ENTRIES SHOWN:
* * * *
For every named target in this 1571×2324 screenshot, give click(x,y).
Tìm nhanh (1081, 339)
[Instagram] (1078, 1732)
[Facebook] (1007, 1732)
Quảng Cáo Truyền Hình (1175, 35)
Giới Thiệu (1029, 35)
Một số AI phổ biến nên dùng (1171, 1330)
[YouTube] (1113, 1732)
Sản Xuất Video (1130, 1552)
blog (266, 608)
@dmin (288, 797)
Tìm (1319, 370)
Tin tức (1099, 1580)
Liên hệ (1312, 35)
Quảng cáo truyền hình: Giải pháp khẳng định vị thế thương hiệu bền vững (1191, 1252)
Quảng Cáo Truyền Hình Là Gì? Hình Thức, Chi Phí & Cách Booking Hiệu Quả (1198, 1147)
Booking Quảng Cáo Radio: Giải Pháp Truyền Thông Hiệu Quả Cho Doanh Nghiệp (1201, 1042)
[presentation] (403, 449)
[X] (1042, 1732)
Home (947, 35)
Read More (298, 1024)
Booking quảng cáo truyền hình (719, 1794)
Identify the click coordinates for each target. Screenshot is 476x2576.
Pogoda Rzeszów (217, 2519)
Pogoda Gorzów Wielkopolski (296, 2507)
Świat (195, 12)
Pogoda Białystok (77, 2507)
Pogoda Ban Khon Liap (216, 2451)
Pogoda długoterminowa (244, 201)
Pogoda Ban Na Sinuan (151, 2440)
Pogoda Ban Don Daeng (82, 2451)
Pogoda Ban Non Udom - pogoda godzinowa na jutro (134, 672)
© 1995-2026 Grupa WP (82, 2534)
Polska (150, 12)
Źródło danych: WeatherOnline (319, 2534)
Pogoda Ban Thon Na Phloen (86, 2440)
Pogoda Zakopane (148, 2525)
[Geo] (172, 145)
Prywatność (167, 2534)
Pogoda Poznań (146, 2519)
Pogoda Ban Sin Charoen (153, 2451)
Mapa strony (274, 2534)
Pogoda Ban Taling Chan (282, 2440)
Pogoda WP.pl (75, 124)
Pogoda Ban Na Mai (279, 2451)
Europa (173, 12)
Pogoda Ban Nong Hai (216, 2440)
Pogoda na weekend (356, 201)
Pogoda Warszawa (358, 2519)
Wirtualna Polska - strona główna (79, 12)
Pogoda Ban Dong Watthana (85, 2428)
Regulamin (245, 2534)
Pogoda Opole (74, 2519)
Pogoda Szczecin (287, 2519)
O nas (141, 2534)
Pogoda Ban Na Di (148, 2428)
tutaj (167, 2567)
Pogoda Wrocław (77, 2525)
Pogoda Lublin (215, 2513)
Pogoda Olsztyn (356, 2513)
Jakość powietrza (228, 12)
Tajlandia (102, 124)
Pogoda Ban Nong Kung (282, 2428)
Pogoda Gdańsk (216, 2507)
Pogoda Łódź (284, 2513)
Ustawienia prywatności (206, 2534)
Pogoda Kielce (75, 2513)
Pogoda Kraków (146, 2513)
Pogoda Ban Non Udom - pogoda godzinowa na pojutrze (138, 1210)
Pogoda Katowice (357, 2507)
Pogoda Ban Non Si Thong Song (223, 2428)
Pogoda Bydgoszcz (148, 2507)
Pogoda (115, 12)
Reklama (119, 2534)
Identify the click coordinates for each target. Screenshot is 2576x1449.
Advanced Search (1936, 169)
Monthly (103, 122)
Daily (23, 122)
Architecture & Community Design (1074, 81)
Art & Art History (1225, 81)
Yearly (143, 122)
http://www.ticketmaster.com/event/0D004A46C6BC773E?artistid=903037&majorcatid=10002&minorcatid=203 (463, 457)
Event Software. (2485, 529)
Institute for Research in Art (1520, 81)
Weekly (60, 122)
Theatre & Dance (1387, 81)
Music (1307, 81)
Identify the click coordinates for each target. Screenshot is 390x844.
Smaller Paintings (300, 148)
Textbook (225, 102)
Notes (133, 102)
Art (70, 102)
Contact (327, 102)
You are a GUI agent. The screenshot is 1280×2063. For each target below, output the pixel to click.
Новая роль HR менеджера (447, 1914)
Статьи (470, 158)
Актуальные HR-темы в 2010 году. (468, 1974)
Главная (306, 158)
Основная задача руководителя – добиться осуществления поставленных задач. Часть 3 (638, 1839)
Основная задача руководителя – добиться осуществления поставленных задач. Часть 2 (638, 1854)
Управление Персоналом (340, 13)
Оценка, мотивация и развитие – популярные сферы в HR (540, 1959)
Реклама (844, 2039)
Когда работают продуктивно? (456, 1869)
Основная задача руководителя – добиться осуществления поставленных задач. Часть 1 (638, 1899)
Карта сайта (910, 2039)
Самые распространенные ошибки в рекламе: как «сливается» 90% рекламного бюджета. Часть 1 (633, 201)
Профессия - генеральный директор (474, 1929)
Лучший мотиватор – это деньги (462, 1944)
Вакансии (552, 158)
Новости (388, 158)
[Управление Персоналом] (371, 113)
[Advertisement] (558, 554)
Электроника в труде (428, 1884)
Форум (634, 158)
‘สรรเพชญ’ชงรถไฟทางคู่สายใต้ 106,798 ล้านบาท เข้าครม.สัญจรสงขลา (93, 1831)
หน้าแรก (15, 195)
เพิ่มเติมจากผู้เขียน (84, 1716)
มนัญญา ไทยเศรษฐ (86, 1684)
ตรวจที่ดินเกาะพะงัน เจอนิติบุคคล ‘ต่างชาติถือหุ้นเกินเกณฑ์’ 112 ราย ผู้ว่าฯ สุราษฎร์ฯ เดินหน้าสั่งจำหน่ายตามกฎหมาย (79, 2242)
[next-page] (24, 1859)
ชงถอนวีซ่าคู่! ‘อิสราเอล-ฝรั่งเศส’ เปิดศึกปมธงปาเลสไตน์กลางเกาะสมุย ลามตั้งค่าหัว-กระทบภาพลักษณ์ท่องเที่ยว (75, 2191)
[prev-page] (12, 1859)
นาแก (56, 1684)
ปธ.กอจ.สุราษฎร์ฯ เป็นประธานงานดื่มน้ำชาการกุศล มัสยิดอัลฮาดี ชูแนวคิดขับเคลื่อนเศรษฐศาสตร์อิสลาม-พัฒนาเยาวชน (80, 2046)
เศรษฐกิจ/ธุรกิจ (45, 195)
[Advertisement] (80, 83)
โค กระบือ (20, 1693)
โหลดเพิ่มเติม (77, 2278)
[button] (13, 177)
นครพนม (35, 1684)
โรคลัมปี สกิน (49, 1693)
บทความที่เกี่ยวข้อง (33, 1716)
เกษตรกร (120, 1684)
* * * *
ASSIGNMENT:
Reproduce each line in the listing above that mentions the string "Nong".

TASK SOLUTION:
Pogoda Ban Nong Hai (216, 2440)
Pogoda Ban Nong Kung (282, 2428)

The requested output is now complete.